Robert Burgelman conference at Vlerick: cross-boundary disrupters

Robert Burgelman was at Vlerick Management School on February 5th for a conference on cross boundary disrupters, ie existing firms entering industry by disrupting its prevailing rules. He started by summarizing his work on intrapreneurship and more generally his methodology. Initially, his PhD was about communication between the R&D and marketing departments. He realized, however, that there were research projects that did not fit the company’s strategy. Put otherwise, whereas Chandler was predicting that structure would follow strategy, here was a case where structure preceded strategy. When the project was eventually approved by top management, strategy was modified as a result, which meant that strategy had followed structure.

Hence Burgelman’s model of intrapreneurship identified two types of projects: those resulting from the official strategy, and those resulting from the autonomous action of middle management sometimes in opposition to the official strategy. The model was further developed when combined with the work of Hannan and Freeman on the ecology of organizations in the 1970-1980s. According to this view, industries evolve through a mechanism of variation (creation of diversity), selection, and retention (reduction of diversity through mortality). Applying this model from the industry to the inside of an organization, Burgelman showed how a firm could manage this ecology of projects, the basis for maintaining an innovation edge. Thanks to this, the firm is not dependent on the official strategy and preserve the ability to create real options on different strategies.

Then Burgelman moved on to the main topic of the conference. Often, disruptions in an industry are described as being originated by entrepreneurial firms. However, cases show that startups are not often successful in their efforts and are successfully fended off by incumbents. However, their efforts do not go unnoticed and open the way for existing firm in other, adjacent industries, which “recognize” the opportunity and attempt a disruption, but from a much stronger base. The typical case in point is Apple with the iPod. Apple’s growth was constrained in the PC segment, but the firm could leverage its expertise in software and design to succeed where Napster had failed after the music industry’s lawsuits. Burgelman tried to formalize the conditions under which a cross-boundary disruption can be successful: an initial attack by a relatively weak startup fails, but still manages to undermine the incumbents; a stagnant existing industry stuck in business models undermined by a disruptive technology; and a potential new entrant limited in its growth but having relevant assets that can be exploited to cross the boundary.

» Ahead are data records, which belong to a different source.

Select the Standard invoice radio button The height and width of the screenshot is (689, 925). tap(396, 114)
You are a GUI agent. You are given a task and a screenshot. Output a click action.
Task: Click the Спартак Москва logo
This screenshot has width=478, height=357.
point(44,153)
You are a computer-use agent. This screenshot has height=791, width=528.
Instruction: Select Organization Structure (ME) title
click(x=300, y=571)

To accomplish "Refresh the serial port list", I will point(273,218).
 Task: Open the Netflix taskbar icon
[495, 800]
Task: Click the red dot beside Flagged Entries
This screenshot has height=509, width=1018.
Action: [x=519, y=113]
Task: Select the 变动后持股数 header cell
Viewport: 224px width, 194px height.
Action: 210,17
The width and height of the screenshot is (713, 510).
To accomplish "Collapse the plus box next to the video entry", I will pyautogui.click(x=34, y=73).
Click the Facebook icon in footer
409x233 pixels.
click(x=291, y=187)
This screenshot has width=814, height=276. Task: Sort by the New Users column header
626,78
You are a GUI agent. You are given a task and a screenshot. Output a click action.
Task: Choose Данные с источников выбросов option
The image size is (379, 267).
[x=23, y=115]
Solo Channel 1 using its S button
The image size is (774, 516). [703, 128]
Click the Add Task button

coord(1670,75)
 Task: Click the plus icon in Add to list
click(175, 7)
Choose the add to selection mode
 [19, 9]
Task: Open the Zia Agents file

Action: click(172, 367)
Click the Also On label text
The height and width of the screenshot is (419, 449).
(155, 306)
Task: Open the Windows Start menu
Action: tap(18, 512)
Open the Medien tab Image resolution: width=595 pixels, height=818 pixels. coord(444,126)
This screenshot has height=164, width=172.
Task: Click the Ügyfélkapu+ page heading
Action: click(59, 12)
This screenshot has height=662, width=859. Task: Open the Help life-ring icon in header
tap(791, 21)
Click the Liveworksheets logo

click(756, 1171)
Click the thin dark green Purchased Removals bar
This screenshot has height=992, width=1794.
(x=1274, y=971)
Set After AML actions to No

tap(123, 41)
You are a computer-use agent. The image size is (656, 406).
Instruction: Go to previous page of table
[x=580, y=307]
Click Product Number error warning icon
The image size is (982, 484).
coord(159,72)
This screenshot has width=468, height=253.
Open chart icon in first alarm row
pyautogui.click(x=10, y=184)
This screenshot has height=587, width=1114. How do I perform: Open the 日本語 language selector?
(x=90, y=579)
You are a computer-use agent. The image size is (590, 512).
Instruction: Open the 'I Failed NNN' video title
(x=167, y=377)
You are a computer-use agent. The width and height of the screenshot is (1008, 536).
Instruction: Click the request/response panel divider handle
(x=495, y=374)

Still in the case of Apple,the theory does not apply so well to the iPhone: it cannot be said that mobile telephony was stagnant with irrelevant business models and slow moving industry participants. Indeed, if the iPhone has been very successful, it can hardly be said that Apple changed the rules as it did in the music indusry where it essentially set the price for digitized music. Proof that this is an area where predictions are difficult, Burgelman, in his Strategic Entrepreneurship Journal article on the topic was skeptical about the chances of success for Apple, observing that Microsoft was better positioned and, with 10% of the smartphone market, already ahead. Since then, Apple has been able to gain a significant market share and Microsoft presence in mobile phones has all but evaporated even though a come back is in preparation at the time of writing. Another example of potential disruption in a completely different industry was given by Burgelman with Wal-Mart possibly moving in the low-end health-care provision. This is a question that Christensen has explored in the innovator’s prescription, his latest book on disruptions in the US healthcare system.